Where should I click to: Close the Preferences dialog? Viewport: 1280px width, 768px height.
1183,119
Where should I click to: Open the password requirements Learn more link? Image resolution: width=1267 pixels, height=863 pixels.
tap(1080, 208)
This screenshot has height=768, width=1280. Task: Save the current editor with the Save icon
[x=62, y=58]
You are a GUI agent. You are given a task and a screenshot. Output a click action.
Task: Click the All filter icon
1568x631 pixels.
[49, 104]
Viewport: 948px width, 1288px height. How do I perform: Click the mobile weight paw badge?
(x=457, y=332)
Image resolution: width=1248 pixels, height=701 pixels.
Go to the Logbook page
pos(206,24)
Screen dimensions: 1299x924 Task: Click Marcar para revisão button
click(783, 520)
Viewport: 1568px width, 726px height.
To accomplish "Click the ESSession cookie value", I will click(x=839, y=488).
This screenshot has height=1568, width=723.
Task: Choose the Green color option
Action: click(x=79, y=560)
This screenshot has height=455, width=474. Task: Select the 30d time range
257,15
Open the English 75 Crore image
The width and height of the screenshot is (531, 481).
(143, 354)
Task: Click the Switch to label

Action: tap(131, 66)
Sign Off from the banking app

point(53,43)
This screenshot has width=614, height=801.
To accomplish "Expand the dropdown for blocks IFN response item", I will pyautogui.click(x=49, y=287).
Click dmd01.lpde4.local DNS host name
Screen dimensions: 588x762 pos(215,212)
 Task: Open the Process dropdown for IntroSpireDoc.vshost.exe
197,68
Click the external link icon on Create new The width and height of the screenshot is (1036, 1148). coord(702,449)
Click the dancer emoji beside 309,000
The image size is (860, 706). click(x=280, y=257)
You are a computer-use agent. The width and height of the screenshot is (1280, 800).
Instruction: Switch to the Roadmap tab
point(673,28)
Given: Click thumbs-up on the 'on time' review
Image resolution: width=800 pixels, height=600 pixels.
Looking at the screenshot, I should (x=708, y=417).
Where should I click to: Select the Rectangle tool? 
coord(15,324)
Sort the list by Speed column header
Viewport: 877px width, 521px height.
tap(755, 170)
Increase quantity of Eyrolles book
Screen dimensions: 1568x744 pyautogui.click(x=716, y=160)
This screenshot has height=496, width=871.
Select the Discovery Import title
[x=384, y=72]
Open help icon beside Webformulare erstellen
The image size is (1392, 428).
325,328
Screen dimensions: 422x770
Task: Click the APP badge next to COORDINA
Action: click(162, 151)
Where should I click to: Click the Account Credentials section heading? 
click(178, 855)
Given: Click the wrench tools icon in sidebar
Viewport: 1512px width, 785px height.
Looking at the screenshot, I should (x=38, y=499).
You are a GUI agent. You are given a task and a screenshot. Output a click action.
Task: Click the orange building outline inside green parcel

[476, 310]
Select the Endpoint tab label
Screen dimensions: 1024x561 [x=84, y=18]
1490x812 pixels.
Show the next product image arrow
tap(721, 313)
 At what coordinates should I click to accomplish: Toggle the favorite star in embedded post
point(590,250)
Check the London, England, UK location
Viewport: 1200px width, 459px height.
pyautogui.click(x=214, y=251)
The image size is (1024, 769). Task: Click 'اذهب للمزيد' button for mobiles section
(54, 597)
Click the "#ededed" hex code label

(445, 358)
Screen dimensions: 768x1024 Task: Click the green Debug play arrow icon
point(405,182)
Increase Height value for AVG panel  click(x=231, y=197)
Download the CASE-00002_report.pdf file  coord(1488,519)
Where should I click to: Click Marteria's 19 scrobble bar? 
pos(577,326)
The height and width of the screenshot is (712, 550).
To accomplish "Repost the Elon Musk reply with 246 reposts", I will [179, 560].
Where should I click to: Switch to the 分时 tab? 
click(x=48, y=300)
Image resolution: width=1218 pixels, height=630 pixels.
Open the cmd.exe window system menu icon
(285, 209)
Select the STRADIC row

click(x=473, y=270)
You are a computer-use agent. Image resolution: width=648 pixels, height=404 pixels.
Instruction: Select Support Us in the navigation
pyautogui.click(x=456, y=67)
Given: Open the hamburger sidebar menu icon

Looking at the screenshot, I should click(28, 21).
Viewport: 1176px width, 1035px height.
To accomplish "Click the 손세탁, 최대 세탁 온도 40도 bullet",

________________________________________

▸ **Task**: Write out exactly the lines from the start of the material through the line with "Task: Click the All filter icon". No other output is expected.

▸ **Exercise response**:
Where should I click to: Close the Preferences dialog? Viewport: 1280px width, 768px height.
1183,119
Where should I click to: Open the password requirements Learn more link? Image resolution: width=1267 pixels, height=863 pixels.
tap(1080, 208)
This screenshot has height=768, width=1280. Task: Save the current editor with the Save icon
[x=62, y=58]
You are a GUI agent. You are given a task and a screenshot. Output a click action.
Task: Click the All filter icon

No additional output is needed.